§ EXERCISE:
Reproduce word for word the stretch of rows from the line containing "This screenshot has width=648, height=504." through the end of the rows, including both of those ends. Omit the pictures from your copy.
^^^^
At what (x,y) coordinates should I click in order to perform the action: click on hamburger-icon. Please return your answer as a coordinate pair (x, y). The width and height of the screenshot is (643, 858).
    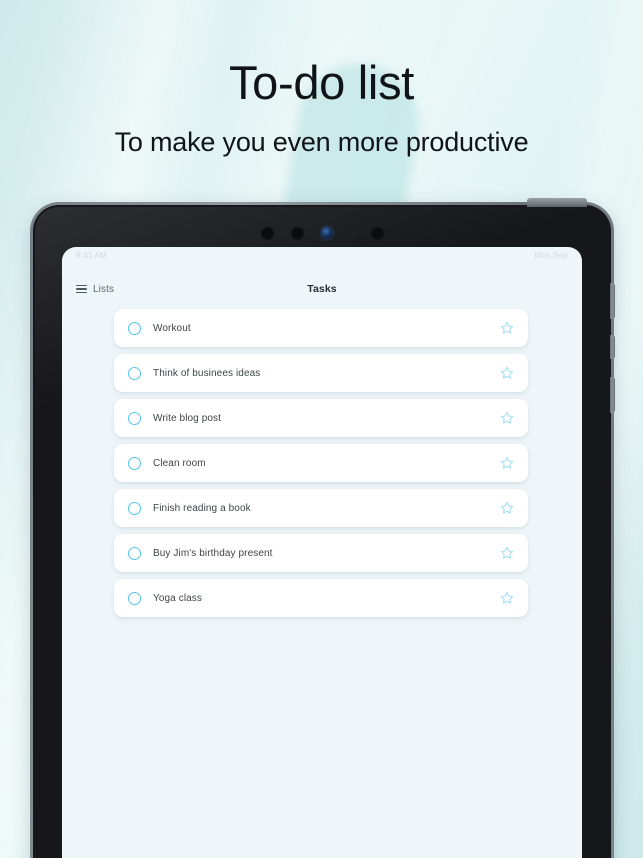
    Looking at the image, I should click on (82, 289).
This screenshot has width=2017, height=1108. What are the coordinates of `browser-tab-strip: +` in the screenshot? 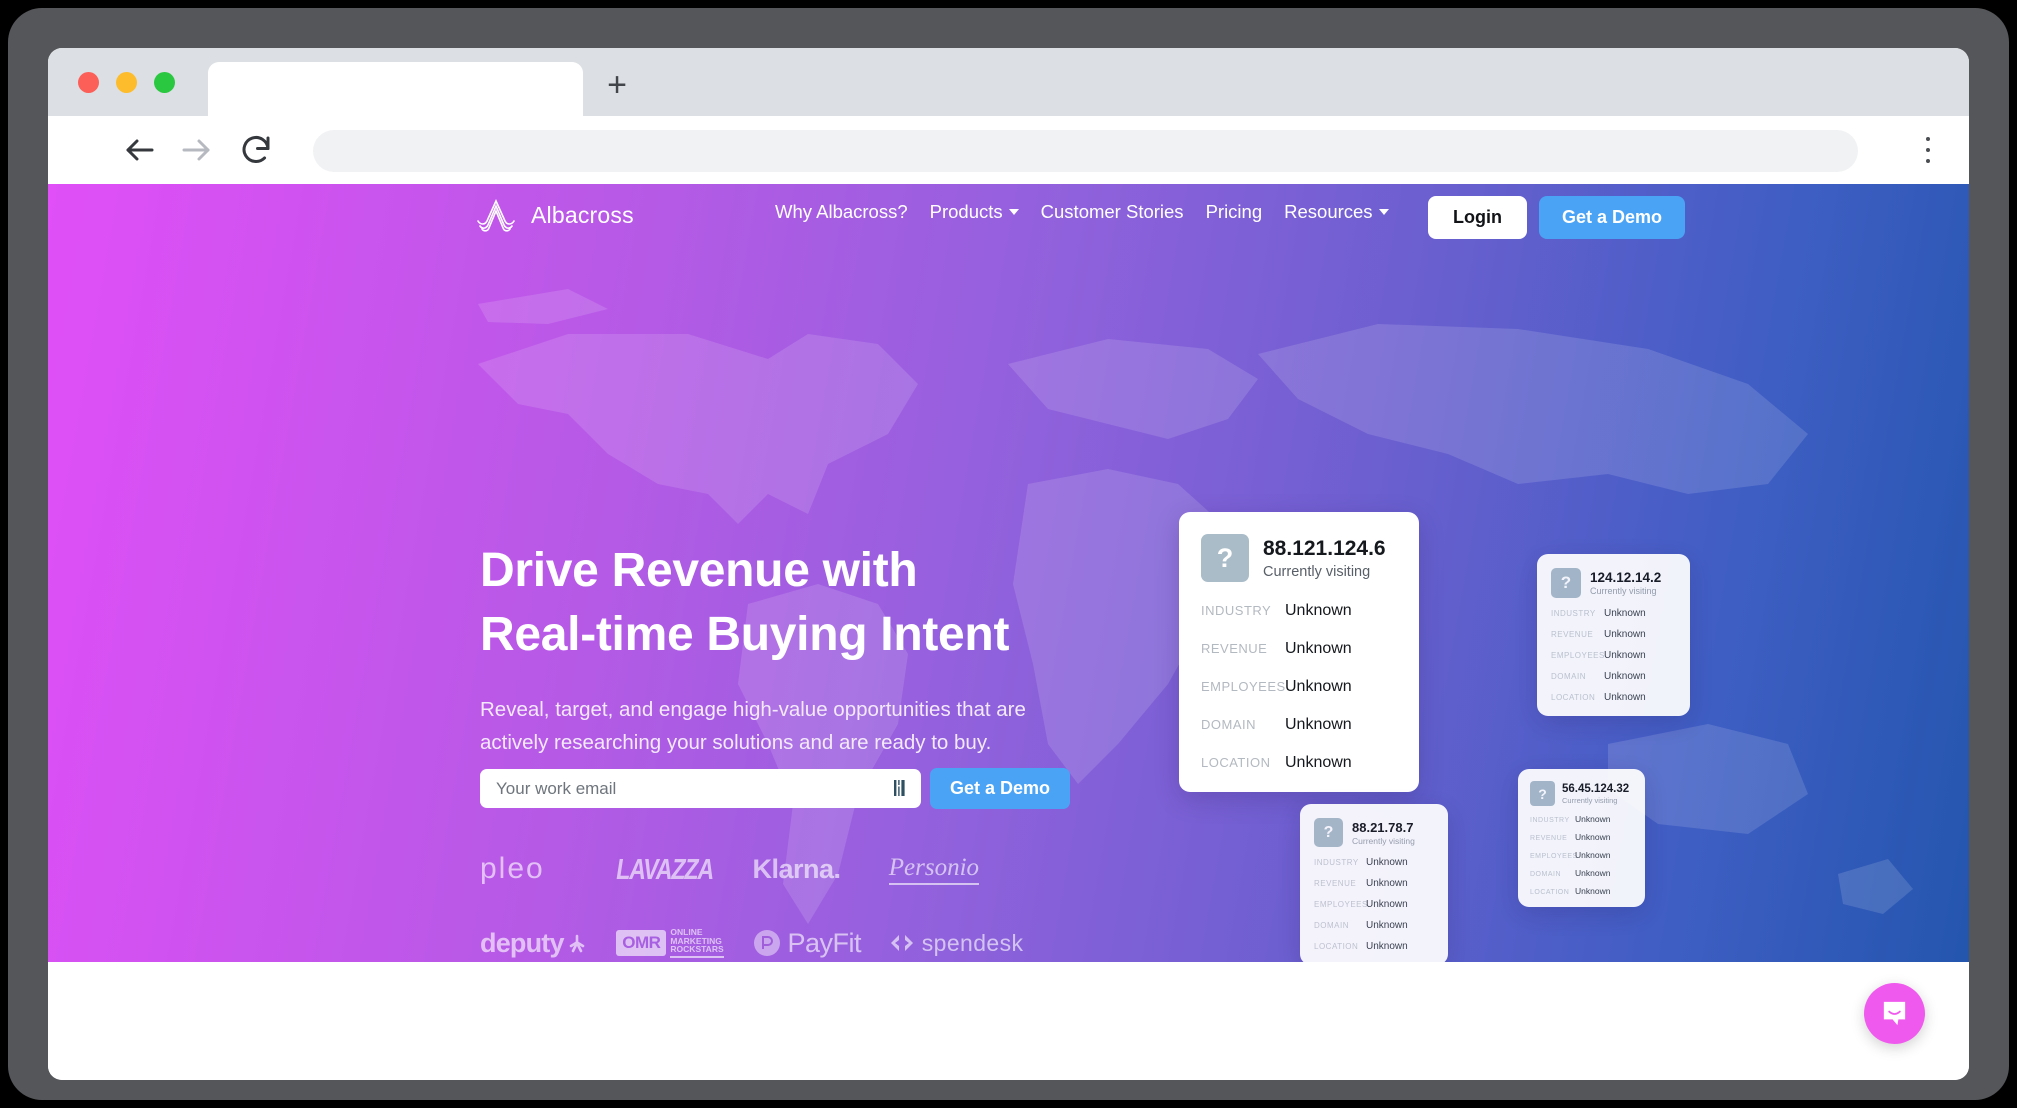 It's located at (1008, 82).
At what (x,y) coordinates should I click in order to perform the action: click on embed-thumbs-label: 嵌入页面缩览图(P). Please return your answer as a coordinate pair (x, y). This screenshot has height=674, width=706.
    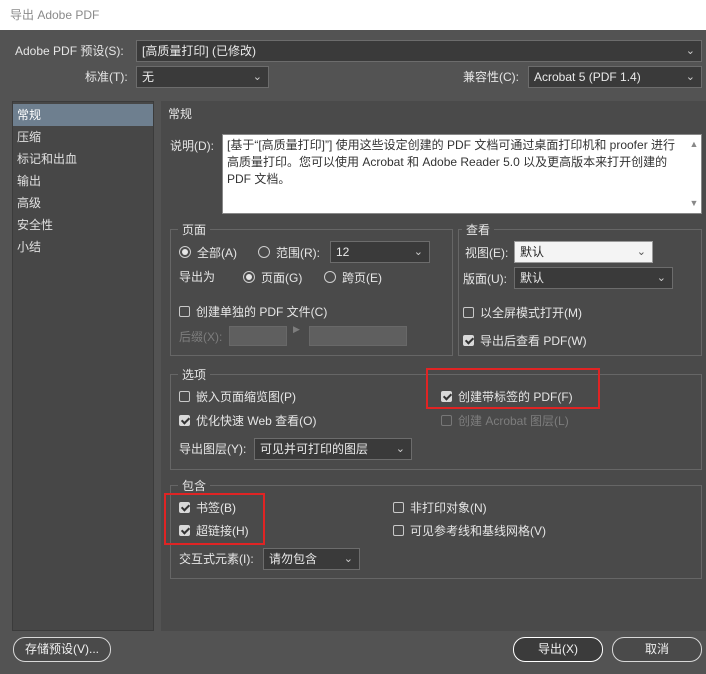
    Looking at the image, I should click on (246, 396).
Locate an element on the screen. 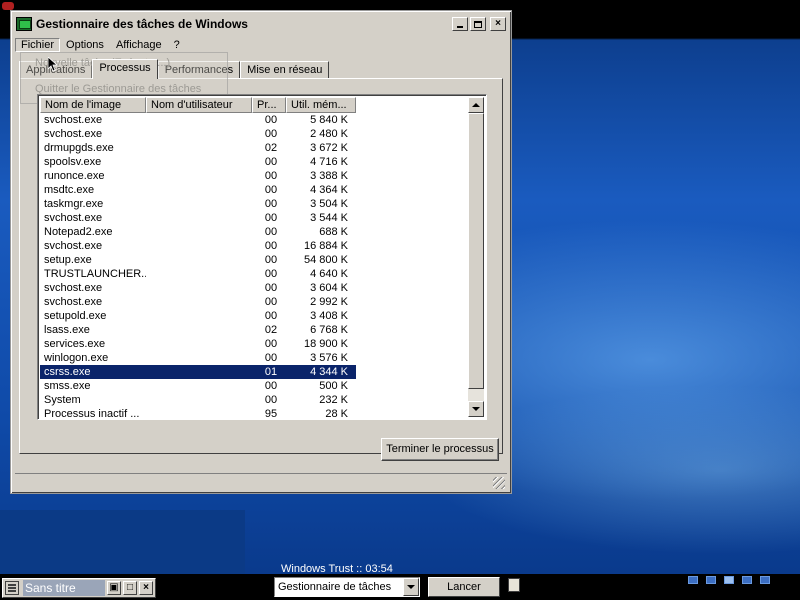 This screenshot has height=600, width=800. dropdown-arrow-button is located at coordinates (411, 587).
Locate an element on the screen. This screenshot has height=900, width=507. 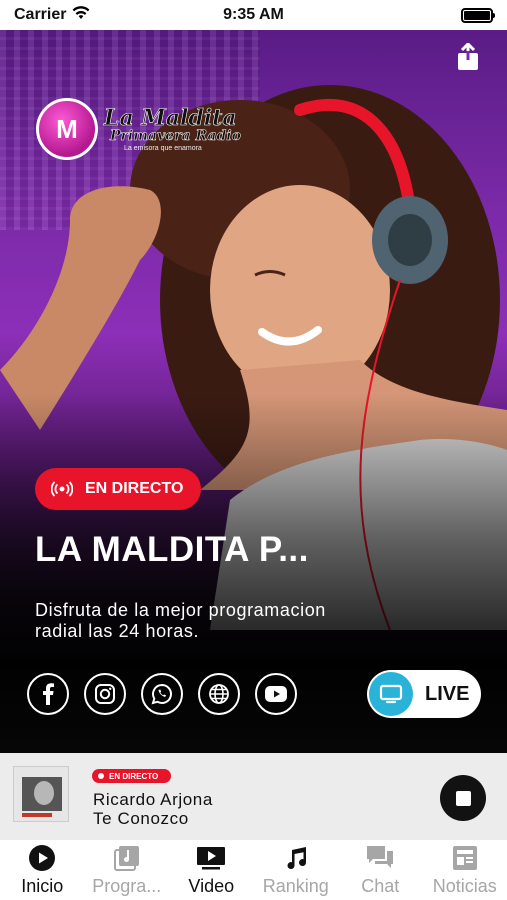
video-play-icon is located at coordinates (211, 858).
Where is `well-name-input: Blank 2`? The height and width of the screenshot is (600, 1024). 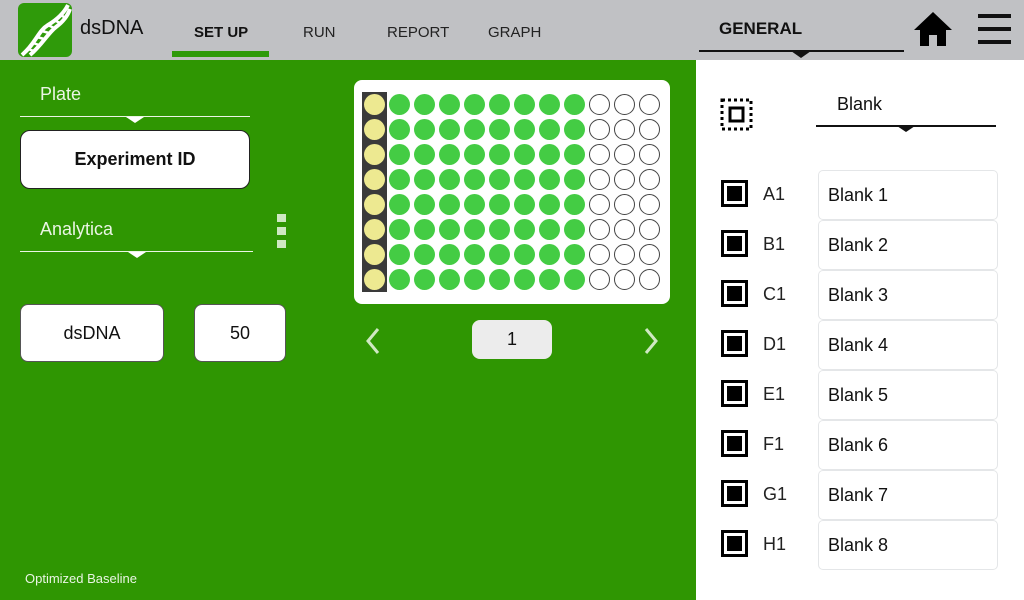
well-name-input: Blank 2 is located at coordinates (908, 245).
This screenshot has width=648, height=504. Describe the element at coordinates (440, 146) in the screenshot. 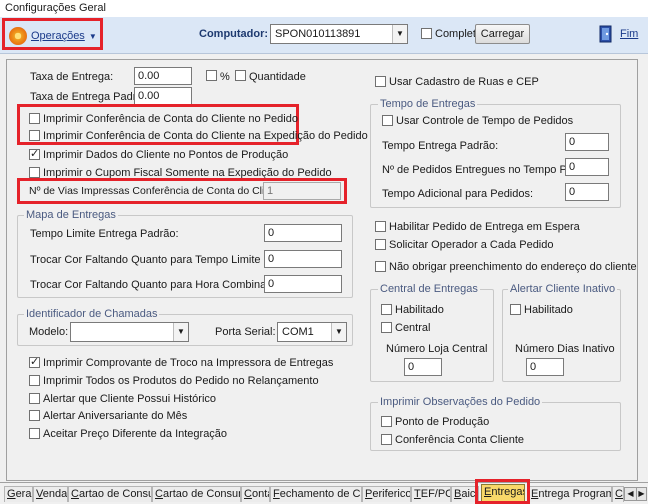

I see `tempo-padrao-label: Tempo Entrega Padrão:` at that location.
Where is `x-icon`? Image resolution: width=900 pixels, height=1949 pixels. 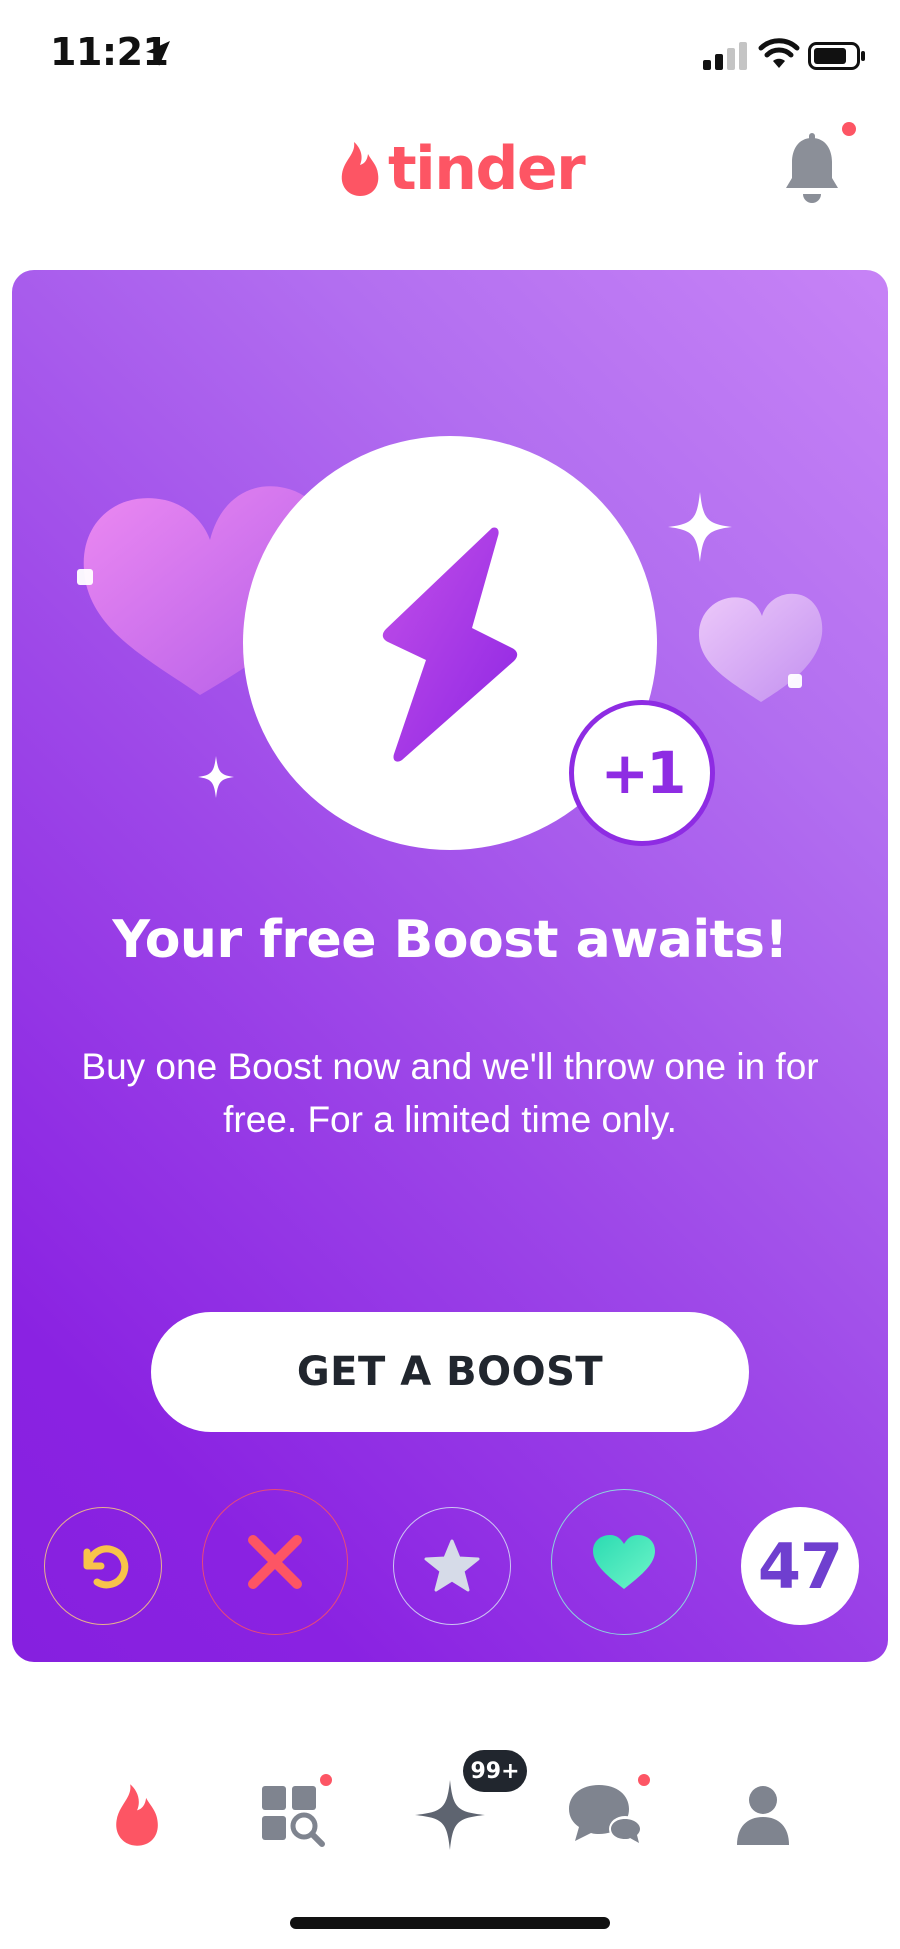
^^^^
§ SOLUTION BELOW:
This screenshot has width=648, height=504. Describe the element at coordinates (440, 146) in the screenshot. 

I see `tempo-padrao-label: Tempo Entrega Padrão:` at that location.
Where is `x-icon`? Image resolution: width=900 pixels, height=1949 pixels. 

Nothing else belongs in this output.